Teo seconded managers from HLA and the local senior staff to assist him.
To garner the co-operation of the local staff, Teo patiently explained to them the rationale and benefits of the changes.
He said when dealing with the local managers in China, you must persevere.
“Don’t find fault with their wrongdoing. They will be cooperative to adapt to the new changes. Otherwise, they could backfire your plans,” he added.
Having formed a proper operational foundation in Xinfei, Teo is now focusing on research and development, brand building and human capital management. He is putting a growth accretion plan in place to boost market share and sales.
Despite China’s highly competitive white goods market, Xinfei’s earnings are on the rise. This speaks well of Teo’s two transformation plans.
For the last financial year ended Dec 31, sales volume expanded to 2.8 million units from 2.4 million in the previous year.
Sales revenue grew to 3.6bil yuan (RM1.67bil) in the last financial year from 2.9bil yuan (RM1.35bil), while profit after tax increased to 104mil yuan (RM48mil) versus 92mil yuan (RM42mil) in the previous year.
Teo admits that operating conditions in China’s home appliance industry are getting tougher.
Besides the entrance of foreign brands intensifying competition, he noted that the dominant electrical appliance retailers were also trying to squeeze the manufacturers’ profit margin.

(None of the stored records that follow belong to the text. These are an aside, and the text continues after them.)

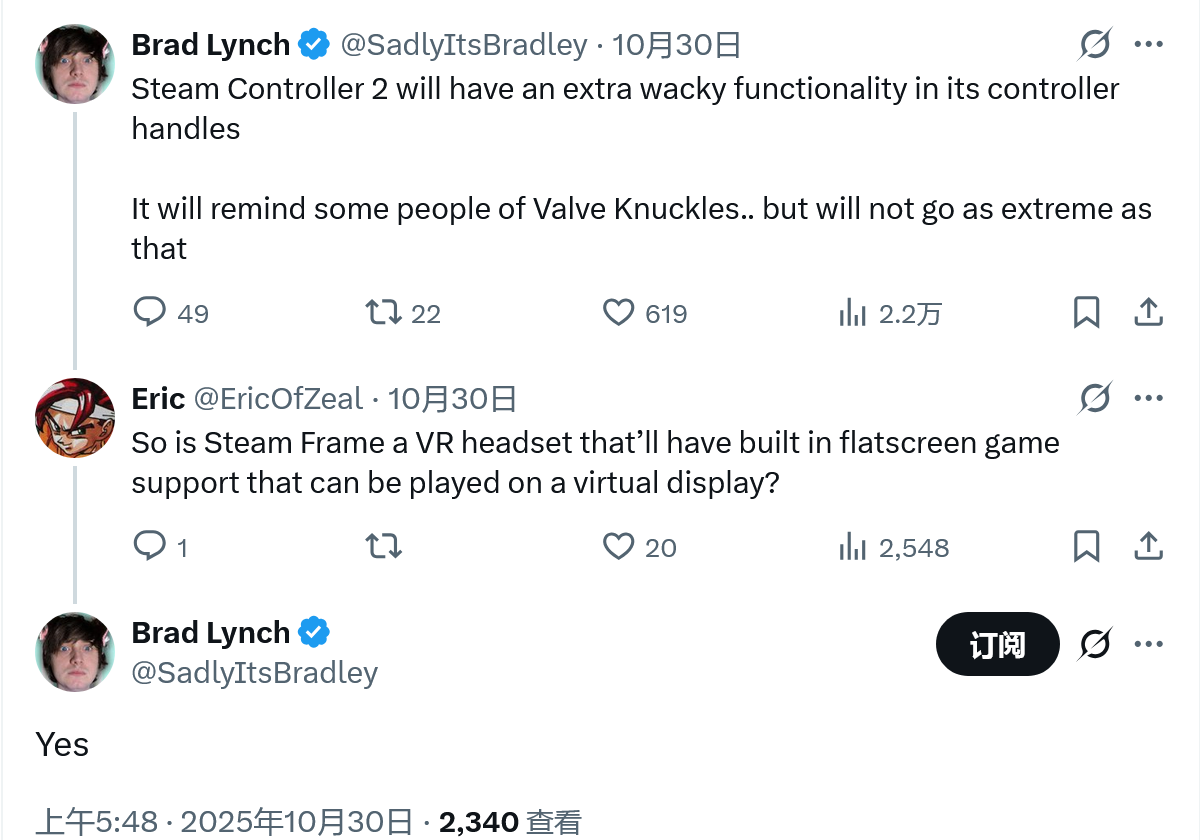Open more options menu on Eric's tweet
Screen dimensions: 1200x840
[1148, 399]
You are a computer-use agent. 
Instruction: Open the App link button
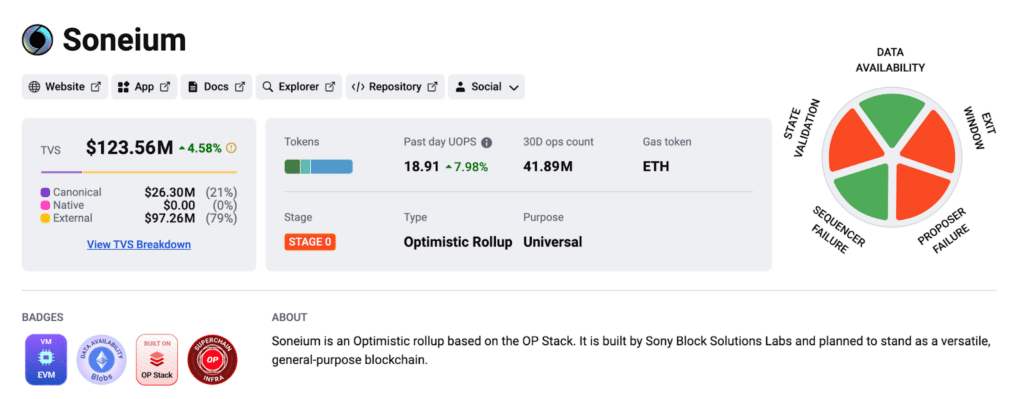(x=144, y=87)
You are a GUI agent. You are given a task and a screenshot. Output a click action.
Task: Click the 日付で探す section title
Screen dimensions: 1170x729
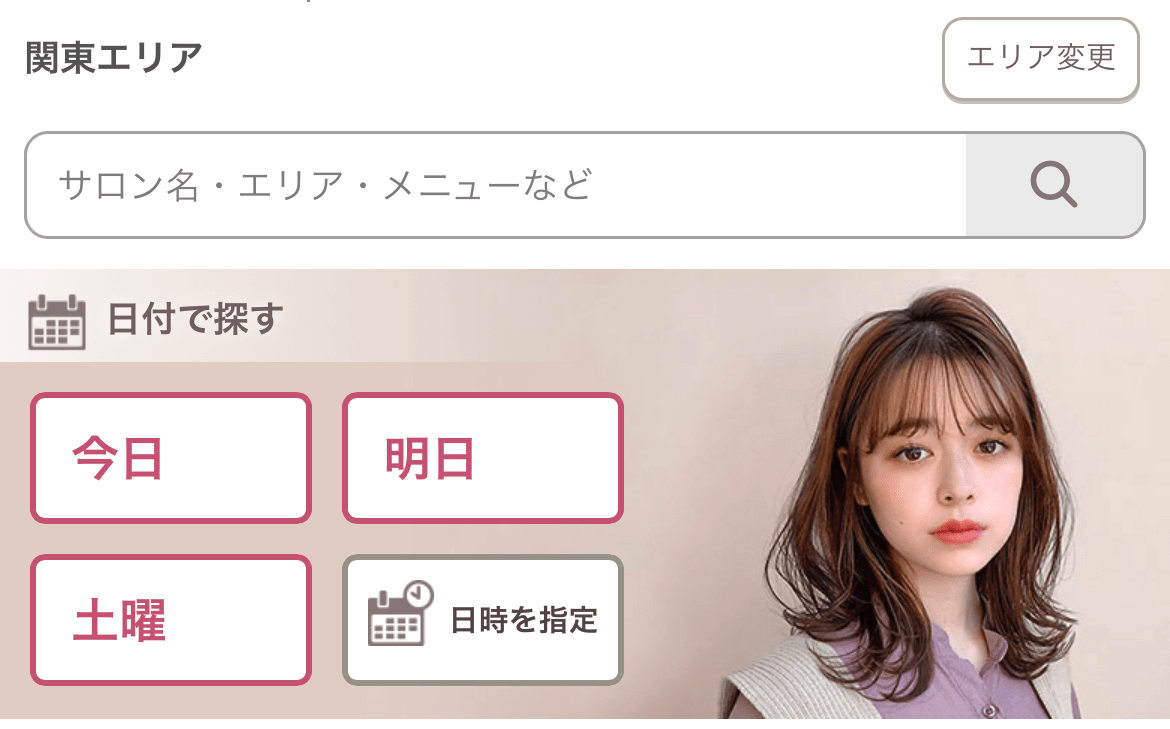195,319
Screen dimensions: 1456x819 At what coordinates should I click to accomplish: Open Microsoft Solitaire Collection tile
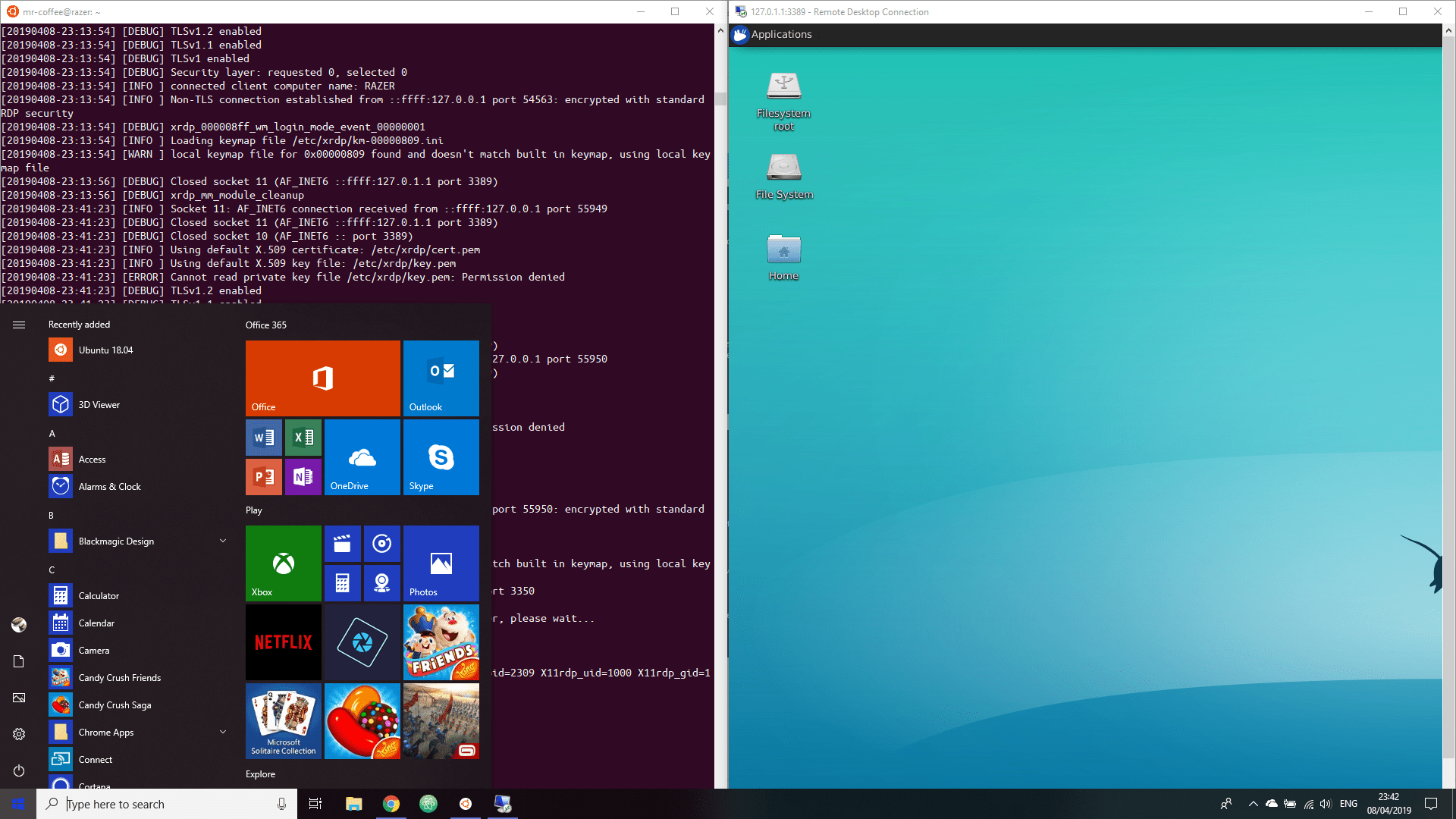coord(283,720)
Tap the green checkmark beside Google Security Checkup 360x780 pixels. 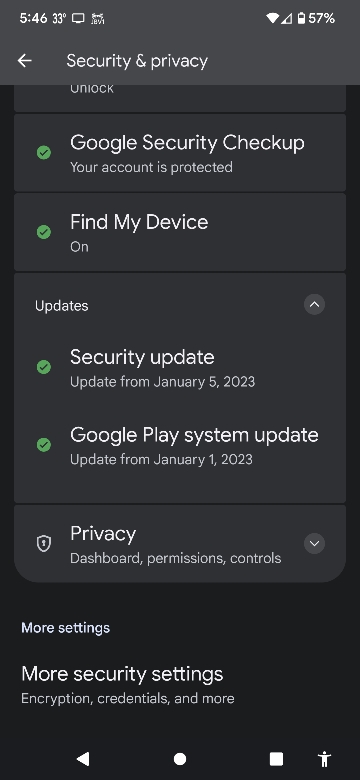[44, 152]

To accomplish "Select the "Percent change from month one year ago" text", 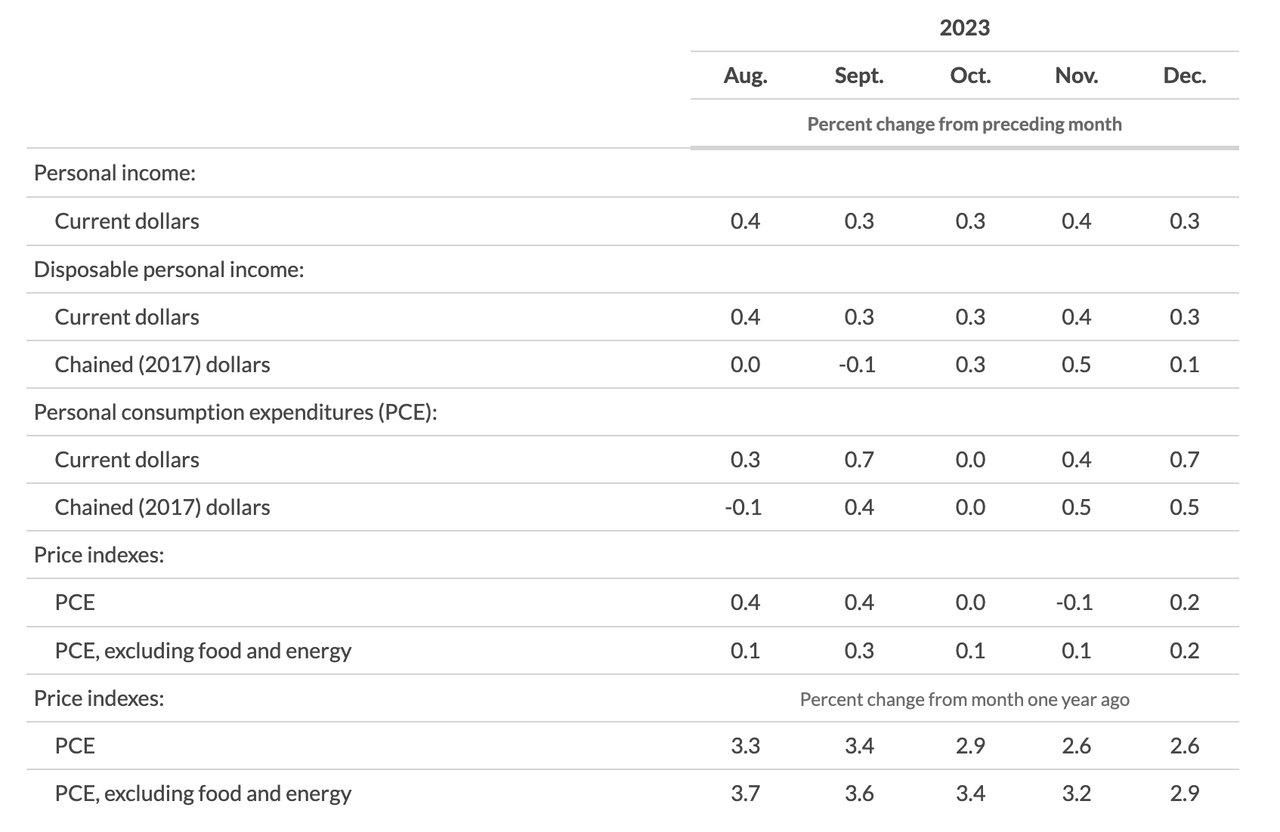I will [x=964, y=699].
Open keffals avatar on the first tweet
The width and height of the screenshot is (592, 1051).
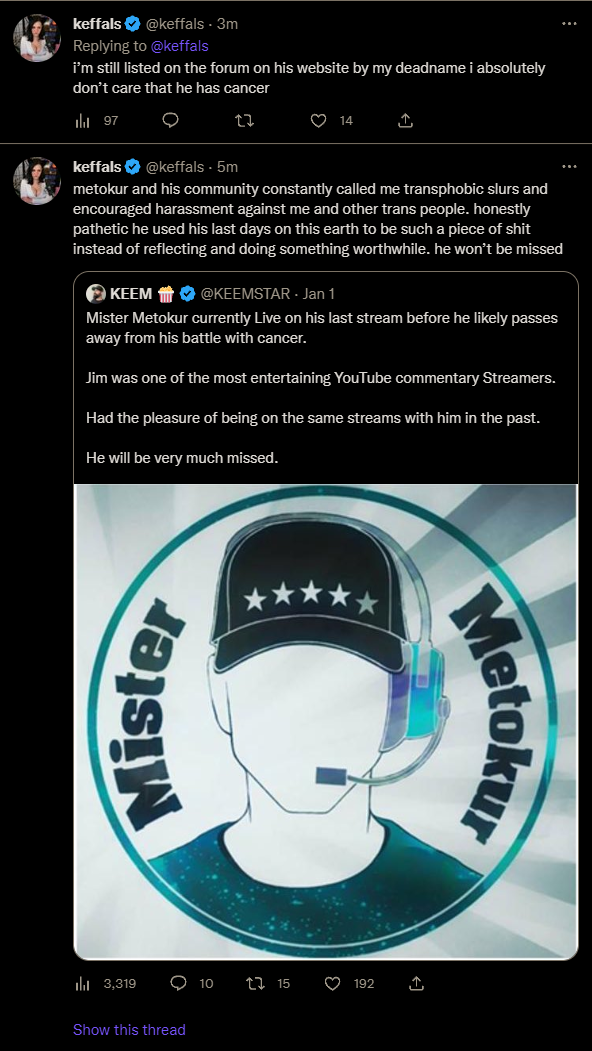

“It is a survival of the fittest. I’m confident Xinfei will continue to do well,” said Teo, who sees huge potential in consumer-oriented businesses in this populous nation.
In September last year, HLA paid 425 million yuan to raise its stake in Xinfei to 90% from 51%. And the fridge maker is expanding capacity now.
Teo believes that one must hold the controlling stake when investing in China. “You must have a say in the day-to-day operations. This is very important in China.”
He concurs that guangxi (relationship) is essential. Knowing the authorities would help to solve certain problems, he added.
However, he pointed out that guangxi did not mean bribery.